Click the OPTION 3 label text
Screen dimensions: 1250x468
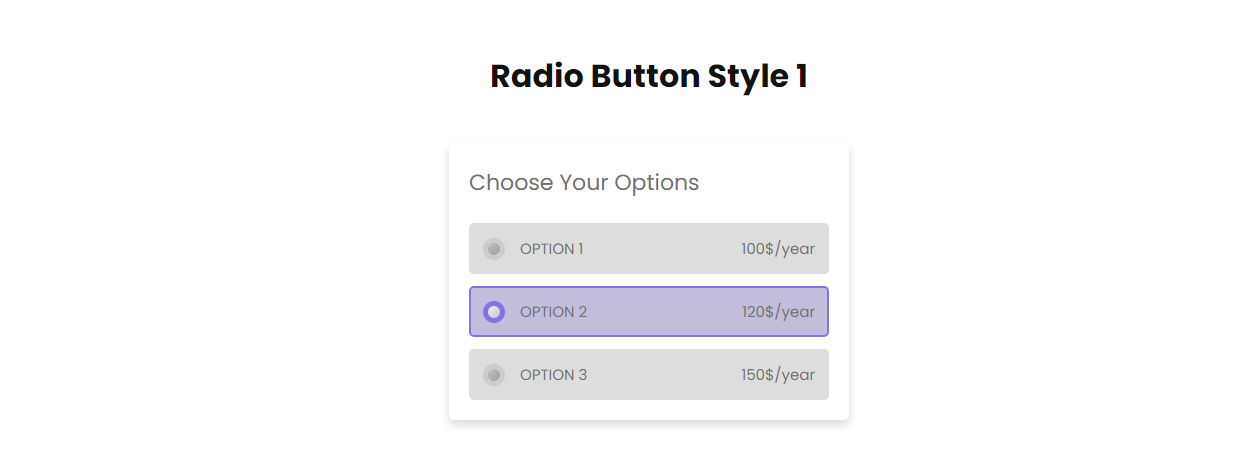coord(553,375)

--

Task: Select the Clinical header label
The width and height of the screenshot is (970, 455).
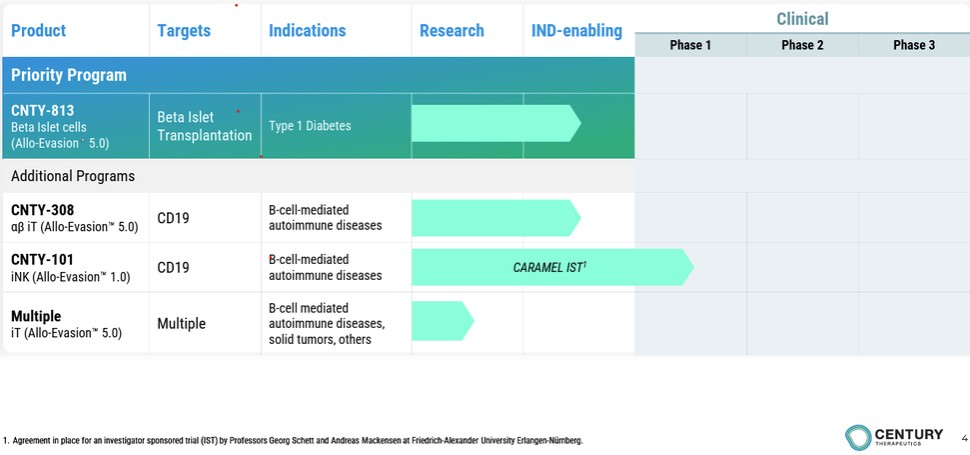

**Task to carry out:** Copy the data that opens with the line containing "Click the OPTION 3 label text" and closes with the line containing "coord(553,375)", giving every line in full, but increase each coordinate in the answers by 52. Leave the pictures out.

**Answer to the task:**
Click the OPTION 3 label text
Screen dimensions: 1250x468
coord(605,427)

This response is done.